#### WORK INSTRUCTION:
Among the entries below, one stretch runs from the line that contains "The height and width of the screenshot is (630, 1024)." through the line that contains "Select the Movies". Repeat that stretch exactly, ends included, and only that.

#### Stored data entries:
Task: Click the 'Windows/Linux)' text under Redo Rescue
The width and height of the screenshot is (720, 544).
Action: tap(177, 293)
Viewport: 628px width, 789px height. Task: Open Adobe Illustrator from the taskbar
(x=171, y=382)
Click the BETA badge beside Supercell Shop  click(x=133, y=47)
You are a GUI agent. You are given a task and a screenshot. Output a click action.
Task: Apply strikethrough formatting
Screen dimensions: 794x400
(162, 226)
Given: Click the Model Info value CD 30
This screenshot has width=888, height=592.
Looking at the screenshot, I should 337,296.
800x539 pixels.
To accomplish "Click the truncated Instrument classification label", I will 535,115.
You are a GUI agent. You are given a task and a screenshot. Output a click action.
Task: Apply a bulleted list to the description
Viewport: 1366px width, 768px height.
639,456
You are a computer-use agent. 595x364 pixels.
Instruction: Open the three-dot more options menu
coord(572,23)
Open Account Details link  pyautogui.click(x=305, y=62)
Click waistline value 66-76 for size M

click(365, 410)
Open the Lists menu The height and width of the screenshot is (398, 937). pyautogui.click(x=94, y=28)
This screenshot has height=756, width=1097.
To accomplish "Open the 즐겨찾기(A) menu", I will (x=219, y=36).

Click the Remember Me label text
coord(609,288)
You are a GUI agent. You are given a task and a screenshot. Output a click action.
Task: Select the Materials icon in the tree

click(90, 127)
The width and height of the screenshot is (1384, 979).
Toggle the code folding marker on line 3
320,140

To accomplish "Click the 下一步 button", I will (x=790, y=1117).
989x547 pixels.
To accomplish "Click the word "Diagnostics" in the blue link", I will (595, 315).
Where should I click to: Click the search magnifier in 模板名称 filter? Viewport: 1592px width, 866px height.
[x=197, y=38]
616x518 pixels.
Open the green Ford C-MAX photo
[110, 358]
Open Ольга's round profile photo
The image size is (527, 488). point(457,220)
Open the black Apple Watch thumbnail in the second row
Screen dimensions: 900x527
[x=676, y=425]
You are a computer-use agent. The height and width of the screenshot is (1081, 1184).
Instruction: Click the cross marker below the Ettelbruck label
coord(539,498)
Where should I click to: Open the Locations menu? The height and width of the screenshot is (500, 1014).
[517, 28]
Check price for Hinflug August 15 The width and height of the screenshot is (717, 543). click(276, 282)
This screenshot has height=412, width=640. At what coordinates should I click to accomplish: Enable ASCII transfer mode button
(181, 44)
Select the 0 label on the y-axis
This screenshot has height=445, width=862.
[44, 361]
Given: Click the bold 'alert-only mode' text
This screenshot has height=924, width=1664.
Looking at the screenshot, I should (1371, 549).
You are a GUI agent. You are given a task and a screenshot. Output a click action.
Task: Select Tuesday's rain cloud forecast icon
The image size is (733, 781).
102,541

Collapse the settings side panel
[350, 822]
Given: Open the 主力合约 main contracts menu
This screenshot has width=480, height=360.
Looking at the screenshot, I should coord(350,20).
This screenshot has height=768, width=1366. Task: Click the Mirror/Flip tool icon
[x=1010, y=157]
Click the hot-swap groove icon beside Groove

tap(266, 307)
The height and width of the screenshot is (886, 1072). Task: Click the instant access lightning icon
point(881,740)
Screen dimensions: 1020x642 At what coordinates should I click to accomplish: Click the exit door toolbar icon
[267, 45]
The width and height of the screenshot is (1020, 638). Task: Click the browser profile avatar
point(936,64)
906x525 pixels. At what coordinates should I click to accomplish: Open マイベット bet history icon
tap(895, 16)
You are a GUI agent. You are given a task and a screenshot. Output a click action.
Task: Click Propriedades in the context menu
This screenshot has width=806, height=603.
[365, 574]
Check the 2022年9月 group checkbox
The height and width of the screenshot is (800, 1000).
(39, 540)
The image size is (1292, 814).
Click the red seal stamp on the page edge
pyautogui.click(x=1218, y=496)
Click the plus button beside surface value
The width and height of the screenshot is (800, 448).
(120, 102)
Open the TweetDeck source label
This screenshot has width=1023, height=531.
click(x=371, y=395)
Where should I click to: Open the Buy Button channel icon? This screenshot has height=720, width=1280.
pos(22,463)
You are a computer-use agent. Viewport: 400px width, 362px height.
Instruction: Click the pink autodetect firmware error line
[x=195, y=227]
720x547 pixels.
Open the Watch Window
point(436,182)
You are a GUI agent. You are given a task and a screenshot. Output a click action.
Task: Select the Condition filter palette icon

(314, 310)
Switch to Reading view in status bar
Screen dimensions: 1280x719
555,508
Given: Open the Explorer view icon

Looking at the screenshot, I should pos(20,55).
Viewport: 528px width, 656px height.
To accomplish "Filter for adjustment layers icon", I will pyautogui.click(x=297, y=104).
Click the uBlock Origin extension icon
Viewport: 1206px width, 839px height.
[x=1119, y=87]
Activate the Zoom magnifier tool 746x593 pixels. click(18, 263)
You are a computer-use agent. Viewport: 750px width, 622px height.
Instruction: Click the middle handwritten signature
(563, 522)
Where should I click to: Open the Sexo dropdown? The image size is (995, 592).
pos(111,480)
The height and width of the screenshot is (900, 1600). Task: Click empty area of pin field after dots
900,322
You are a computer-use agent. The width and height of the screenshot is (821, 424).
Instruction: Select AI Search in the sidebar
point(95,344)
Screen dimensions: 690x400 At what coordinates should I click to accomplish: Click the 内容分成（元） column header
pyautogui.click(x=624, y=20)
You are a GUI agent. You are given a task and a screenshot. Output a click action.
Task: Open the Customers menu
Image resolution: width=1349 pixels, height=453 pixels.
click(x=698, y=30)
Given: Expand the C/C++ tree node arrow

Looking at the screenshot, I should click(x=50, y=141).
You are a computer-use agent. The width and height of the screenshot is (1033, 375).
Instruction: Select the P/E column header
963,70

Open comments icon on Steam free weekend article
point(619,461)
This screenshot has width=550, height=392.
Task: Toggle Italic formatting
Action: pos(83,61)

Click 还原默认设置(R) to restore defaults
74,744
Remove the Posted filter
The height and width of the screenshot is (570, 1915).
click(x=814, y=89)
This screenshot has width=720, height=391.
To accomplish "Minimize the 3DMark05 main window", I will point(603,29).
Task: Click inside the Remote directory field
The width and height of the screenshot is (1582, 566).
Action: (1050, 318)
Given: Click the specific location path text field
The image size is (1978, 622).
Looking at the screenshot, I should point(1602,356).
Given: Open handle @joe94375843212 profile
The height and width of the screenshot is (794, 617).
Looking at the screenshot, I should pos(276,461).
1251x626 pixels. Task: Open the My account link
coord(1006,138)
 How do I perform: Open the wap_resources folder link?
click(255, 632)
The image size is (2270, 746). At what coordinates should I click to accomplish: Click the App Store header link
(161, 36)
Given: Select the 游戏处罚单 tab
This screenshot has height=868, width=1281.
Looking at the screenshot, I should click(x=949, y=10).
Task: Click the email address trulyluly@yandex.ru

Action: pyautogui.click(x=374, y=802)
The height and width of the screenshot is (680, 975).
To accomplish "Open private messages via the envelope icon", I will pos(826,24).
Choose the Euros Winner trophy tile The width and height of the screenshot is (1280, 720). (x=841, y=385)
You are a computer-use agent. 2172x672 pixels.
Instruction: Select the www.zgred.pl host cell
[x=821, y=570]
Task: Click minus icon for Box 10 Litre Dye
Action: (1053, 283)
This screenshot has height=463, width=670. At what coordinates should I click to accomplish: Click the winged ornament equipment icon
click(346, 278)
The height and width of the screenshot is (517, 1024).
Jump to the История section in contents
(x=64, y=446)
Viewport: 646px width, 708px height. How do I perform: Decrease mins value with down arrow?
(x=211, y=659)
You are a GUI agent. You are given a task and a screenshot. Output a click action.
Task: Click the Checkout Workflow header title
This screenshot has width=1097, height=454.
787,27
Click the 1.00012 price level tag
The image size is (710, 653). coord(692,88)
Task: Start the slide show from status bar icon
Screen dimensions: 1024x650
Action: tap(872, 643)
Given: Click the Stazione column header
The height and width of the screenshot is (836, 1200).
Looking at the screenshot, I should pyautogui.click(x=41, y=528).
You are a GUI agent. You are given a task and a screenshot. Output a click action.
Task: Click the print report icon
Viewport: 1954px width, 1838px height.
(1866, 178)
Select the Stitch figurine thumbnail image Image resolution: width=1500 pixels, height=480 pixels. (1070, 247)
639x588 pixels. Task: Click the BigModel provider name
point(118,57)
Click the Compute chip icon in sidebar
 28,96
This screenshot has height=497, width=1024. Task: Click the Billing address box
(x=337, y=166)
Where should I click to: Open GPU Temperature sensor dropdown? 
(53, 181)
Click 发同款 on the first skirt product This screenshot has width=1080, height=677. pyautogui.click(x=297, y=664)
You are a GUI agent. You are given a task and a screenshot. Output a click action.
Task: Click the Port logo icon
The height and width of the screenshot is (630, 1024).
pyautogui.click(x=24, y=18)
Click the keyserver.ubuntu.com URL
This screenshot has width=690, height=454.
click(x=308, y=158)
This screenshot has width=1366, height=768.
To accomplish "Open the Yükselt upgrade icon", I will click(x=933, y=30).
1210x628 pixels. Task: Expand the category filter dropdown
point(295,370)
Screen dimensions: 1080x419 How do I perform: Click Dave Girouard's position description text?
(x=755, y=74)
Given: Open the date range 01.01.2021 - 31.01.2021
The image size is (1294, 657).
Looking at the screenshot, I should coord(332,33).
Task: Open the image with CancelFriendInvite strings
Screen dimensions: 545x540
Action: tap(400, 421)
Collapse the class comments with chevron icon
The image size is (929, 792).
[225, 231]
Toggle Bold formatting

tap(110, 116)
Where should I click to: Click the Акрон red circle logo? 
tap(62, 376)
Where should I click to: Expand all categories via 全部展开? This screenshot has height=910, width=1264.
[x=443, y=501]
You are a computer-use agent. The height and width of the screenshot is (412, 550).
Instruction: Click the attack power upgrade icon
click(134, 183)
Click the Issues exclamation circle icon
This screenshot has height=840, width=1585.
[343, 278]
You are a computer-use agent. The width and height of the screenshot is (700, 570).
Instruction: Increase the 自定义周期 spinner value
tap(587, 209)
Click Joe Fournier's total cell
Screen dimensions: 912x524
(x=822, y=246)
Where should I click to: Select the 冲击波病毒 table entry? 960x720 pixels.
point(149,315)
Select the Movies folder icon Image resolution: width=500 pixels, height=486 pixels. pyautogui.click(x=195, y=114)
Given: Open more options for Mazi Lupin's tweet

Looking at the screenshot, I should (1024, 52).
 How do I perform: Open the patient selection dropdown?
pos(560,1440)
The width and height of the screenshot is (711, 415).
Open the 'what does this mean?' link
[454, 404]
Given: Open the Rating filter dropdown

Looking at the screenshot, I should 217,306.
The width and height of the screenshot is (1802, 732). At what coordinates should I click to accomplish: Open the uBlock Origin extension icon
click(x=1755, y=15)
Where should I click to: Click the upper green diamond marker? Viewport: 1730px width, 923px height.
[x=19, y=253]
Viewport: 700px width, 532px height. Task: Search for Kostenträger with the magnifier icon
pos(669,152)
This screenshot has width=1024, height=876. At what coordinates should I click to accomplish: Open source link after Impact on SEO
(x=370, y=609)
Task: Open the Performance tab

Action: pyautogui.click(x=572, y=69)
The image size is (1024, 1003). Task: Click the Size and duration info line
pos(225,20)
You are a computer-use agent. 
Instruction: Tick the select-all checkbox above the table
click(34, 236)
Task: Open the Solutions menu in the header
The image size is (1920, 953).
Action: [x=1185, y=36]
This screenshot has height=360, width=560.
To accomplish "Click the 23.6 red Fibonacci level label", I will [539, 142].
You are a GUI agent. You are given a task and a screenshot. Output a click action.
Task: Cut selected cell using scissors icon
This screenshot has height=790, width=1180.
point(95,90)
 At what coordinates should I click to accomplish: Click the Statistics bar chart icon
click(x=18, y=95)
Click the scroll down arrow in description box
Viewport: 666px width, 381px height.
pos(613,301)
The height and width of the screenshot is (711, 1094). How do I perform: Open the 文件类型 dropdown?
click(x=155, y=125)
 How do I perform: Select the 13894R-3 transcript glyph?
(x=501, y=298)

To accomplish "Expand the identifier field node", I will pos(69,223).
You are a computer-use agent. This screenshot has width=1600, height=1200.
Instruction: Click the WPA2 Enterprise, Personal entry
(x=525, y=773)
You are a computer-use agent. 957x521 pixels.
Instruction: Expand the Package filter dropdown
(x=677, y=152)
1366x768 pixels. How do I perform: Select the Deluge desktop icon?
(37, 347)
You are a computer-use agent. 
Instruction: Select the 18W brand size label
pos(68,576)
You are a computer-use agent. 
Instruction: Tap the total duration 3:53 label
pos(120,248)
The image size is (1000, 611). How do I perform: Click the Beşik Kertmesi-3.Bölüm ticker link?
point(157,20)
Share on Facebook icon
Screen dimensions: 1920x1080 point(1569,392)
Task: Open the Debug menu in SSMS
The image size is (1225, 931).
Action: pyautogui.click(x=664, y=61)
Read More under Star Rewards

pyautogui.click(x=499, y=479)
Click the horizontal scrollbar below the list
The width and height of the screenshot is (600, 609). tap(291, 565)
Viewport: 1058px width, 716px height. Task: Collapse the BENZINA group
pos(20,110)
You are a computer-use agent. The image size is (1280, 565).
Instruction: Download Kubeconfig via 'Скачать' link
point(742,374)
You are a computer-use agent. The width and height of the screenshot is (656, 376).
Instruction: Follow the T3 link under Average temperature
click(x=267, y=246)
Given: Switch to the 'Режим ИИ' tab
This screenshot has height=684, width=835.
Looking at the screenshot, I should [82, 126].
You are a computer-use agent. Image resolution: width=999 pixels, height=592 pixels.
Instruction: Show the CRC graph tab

#### TASK RESPONSE:
The height and width of the screenshot is (630, 1024).
pyautogui.click(x=24, y=18)
Click the keyserver.ubuntu.com URL
This screenshot has width=690, height=454.
click(x=308, y=158)
This screenshot has width=1366, height=768.
To accomplish "Open the Yükselt upgrade icon", I will click(x=933, y=30).
1210x628 pixels. Task: Expand the category filter dropdown
point(295,370)
Screen dimensions: 1080x419 How do I perform: Click Dave Girouard's position description text?
(x=755, y=74)
Given: Open the date range 01.01.2021 - 31.01.2021
The image size is (1294, 657).
Looking at the screenshot, I should coord(332,33).
Task: Open the image with CancelFriendInvite strings
Screen dimensions: 545x540
Action: tap(400, 421)
Collapse the class comments with chevron icon
The image size is (929, 792).
[225, 231]
Toggle Bold formatting

tap(110, 116)
Where should I click to: Click the Акрон red circle logo? 
tap(62, 376)
Where should I click to: Expand all categories via 全部展开? This screenshot has height=910, width=1264.
[x=443, y=501]
You are a computer-use agent. The height and width of the screenshot is (412, 550).
Instruction: Click the attack power upgrade icon
click(134, 183)
Click the Issues exclamation circle icon
This screenshot has height=840, width=1585.
[343, 278]
You are a computer-use agent. The width and height of the screenshot is (700, 570).
Instruction: Increase the 自定义周期 spinner value
tap(587, 209)
Click Joe Fournier's total cell
Screen dimensions: 912x524
(x=822, y=246)
Where should I click to: Select the 冲击波病毒 table entry? 960x720 pixels.
point(149,315)
Select the Movies folder icon Image resolution: width=500 pixels, height=486 pixels. pyautogui.click(x=195, y=114)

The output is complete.